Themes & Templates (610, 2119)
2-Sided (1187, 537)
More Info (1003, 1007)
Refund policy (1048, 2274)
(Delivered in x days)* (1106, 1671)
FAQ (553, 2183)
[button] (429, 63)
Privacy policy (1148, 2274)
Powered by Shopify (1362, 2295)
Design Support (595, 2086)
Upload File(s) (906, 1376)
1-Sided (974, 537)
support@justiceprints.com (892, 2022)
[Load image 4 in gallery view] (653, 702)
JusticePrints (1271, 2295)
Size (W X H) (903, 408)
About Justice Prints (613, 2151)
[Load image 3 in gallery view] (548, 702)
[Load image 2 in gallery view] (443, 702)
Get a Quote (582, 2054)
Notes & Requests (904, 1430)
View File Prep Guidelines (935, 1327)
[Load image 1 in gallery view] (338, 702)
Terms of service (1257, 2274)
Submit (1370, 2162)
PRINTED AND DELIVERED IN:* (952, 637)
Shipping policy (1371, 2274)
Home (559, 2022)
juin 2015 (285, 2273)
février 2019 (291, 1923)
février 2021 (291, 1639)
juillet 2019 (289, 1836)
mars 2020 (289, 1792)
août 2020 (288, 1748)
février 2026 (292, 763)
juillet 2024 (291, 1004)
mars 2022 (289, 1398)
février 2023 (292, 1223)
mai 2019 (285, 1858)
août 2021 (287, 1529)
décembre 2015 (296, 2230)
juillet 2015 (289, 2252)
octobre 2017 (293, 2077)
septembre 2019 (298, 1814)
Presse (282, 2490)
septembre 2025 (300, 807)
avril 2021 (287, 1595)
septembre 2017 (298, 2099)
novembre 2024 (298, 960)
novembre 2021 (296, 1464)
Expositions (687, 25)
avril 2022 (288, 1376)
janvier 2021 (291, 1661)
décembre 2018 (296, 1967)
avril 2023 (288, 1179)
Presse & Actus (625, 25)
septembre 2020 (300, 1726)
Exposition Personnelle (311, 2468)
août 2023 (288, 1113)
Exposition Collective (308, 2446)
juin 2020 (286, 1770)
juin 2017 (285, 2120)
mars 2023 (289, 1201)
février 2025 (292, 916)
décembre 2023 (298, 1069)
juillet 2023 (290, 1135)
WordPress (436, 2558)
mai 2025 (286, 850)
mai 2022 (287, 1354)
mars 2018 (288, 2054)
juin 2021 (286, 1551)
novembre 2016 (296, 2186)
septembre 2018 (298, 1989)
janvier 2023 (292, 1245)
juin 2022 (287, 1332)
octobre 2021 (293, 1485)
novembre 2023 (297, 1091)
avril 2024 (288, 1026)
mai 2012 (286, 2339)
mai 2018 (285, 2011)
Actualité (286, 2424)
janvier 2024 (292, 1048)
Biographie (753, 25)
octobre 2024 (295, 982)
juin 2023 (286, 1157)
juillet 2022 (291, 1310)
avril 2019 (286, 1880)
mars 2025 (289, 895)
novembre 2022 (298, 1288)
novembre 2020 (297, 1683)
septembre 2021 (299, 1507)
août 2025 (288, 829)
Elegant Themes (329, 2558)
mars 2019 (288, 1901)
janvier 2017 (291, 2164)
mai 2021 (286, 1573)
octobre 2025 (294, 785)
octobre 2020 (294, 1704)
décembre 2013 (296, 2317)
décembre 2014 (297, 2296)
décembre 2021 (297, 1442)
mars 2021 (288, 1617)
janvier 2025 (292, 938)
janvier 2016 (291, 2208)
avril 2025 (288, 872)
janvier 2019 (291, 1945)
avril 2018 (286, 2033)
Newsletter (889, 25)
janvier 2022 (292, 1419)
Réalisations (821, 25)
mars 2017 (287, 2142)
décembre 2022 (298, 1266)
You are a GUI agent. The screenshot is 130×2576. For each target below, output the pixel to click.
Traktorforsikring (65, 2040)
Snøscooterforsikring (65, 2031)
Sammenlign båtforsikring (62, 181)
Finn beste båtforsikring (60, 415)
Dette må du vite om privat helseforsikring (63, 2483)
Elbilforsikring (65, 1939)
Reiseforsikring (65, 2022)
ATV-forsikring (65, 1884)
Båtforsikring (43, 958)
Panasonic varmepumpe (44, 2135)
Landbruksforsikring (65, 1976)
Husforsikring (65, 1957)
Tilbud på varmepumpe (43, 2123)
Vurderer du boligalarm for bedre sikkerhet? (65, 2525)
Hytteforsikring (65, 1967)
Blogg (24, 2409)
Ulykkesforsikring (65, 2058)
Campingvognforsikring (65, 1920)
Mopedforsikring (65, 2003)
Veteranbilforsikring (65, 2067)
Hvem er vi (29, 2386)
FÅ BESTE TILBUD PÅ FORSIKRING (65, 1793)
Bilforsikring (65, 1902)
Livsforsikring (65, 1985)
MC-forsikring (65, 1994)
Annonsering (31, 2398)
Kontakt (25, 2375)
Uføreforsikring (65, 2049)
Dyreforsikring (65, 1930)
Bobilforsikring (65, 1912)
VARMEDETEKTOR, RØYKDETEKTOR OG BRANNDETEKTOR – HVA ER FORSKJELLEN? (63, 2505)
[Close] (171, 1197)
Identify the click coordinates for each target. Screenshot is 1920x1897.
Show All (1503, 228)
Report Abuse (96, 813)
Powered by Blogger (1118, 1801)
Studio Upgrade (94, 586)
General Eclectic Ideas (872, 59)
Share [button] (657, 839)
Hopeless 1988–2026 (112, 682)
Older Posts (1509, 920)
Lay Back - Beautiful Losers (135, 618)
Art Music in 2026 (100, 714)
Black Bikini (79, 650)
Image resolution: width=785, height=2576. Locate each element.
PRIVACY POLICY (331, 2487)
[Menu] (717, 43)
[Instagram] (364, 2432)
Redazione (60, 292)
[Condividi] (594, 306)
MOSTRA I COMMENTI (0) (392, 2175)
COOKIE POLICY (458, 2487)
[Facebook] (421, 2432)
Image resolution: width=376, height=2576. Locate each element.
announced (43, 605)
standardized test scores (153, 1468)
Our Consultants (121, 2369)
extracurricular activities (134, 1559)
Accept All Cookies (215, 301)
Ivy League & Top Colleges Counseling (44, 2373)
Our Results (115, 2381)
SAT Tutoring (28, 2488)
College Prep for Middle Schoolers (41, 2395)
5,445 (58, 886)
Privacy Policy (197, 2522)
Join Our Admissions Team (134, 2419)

# DIRECTIONS:
Within the listing above, locate the line containing "décembre 2018 (296, 1967)" and the line containing "Blogg (24, 2409)". Reproduce those two lines and all lines between them exactly, with nothing added.

# WRITTEN ANSWER:
décembre 2018 (296, 1967)
avril 2023 (288, 1179)
Presse & Actus (625, 25)
septembre 2020 (300, 1726)
Exposition Personnelle (311, 2468)
août 2023 (288, 1113)
Exposition Collective (308, 2446)
juin 2020 (286, 1770)
juin 2017 (285, 2120)
mars 2023 (289, 1201)
février 2025 (292, 916)
décembre 2023 (298, 1069)
juillet 2023 (290, 1135)
WordPress (436, 2558)
mai 2025 (286, 850)
mai 2022 (287, 1354)
mars 2018 (288, 2054)
juin 2021 (286, 1551)
novembre 2016 (296, 2186)
septembre 2018 (298, 1989)
janvier 2023 (292, 1245)
juin 2022 (287, 1332)
octobre 2021 (293, 1485)
novembre 2023 (297, 1091)
avril 2024 (288, 1026)
mai 2012 (286, 2339)
mai 2018 (285, 2011)
Actualité (286, 2424)
janvier 2024 (292, 1048)
Biographie (753, 25)
octobre 2024 (295, 982)
juin 2023 (286, 1157)
juillet 2022 (291, 1310)
avril 2019 (286, 1880)
mars 2025 (289, 895)
novembre 2022 (298, 1288)
novembre 2020 (297, 1683)
septembre 2021 (299, 1507)
août 2025 (288, 829)
Elegant Themes (329, 2558)
mars 2019 (288, 1901)
janvier 2017 (291, 2164)
mai 2021 (286, 1573)
octobre 2025 (294, 785)
octobre 2020 (294, 1704)
décembre 2013 (296, 2317)
décembre 2014 (297, 2296)
décembre 2021 (297, 1442)
mars 2021 (288, 1617)
janvier 2025 (292, 938)
janvier 2016 (291, 2208)
avril 2025 (288, 872)
janvier 2019 (291, 1945)
avril 2018 (286, 2033)
Newsletter (889, 25)
janvier 2022 (292, 1419)
Réalisations (821, 25)
mars 2017 (287, 2142)
décembre 2022 (298, 1266)
You are a GUI agent. The screenshot is 130×2576. For each target below, output the pixel to click.
Traktorforsikring (65, 2040)
Snøscooterforsikring (65, 2031)
Sammenlign båtforsikring (62, 181)
Finn beste båtforsikring (60, 415)
Dette må du vite om privat helseforsikring (63, 2483)
Elbilforsikring (65, 1939)
Reiseforsikring (65, 2022)
ATV-forsikring (65, 1884)
Båtforsikring (43, 958)
Panasonic varmepumpe (44, 2135)
Landbruksforsikring (65, 1976)
Husforsikring (65, 1957)
Tilbud på varmepumpe (43, 2123)
Vurderer du boligalarm for bedre sikkerhet? (65, 2525)
Hytteforsikring (65, 1967)
Blogg (24, 2409)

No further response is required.